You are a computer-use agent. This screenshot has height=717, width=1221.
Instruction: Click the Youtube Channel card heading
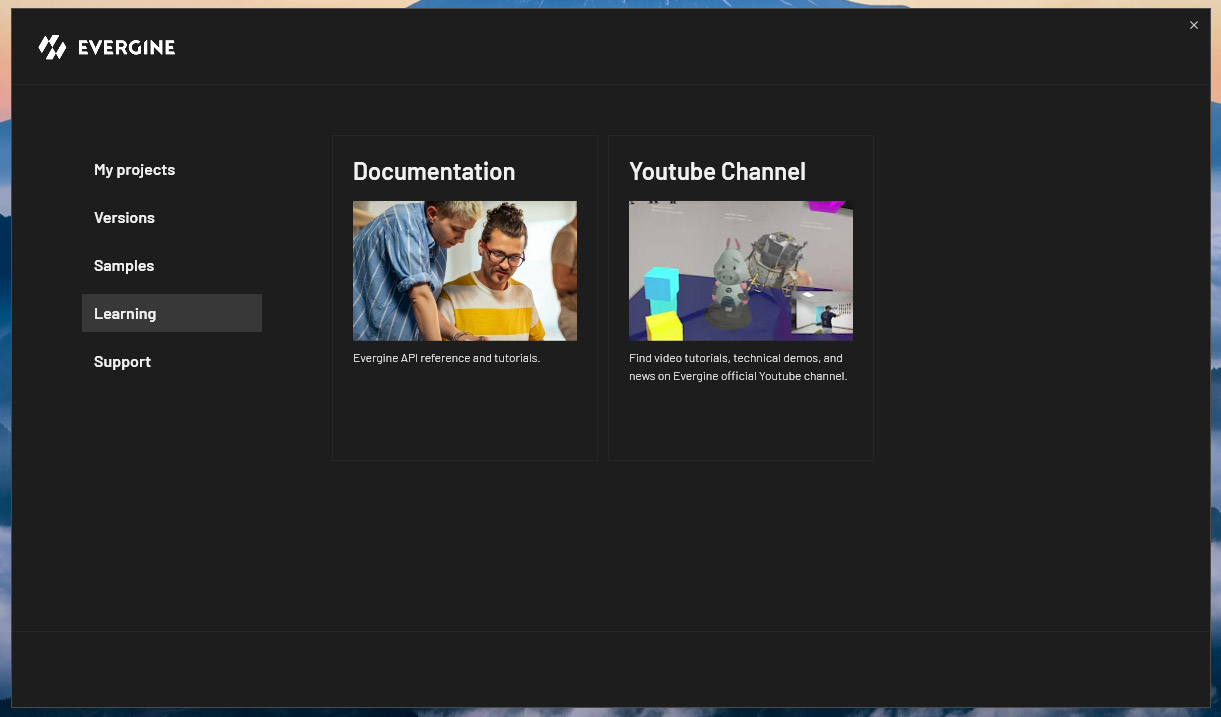tap(717, 172)
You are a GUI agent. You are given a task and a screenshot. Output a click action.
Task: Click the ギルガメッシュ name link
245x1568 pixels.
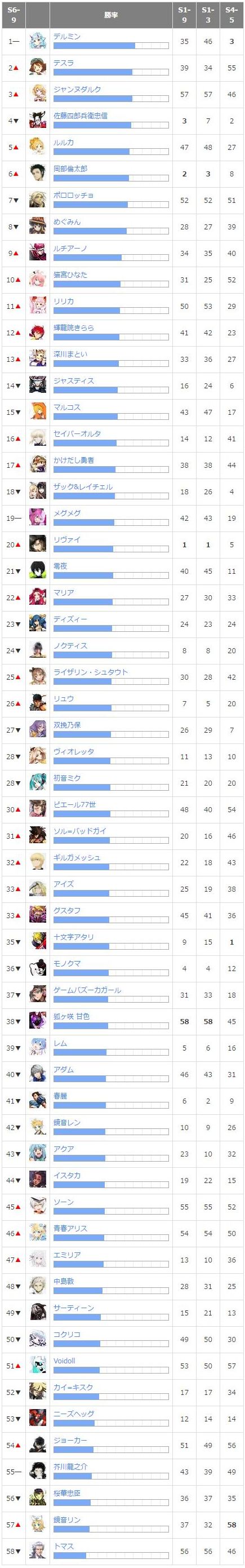point(77,858)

_BRIEF_
The material above must be set down word for word, with no picture carried over.

_ANSWER FOR THIS EXERCISE_
You are a computer-use agent. This screenshot has height=717, width=1221.
Instruction: Click the Youtube Channel card heading
tap(717, 172)
You are a GUI agent. You are given a task and a screenshot. Output a click action.
Task: Click the ギルガメッシュ name link
245x1568 pixels.
point(77,858)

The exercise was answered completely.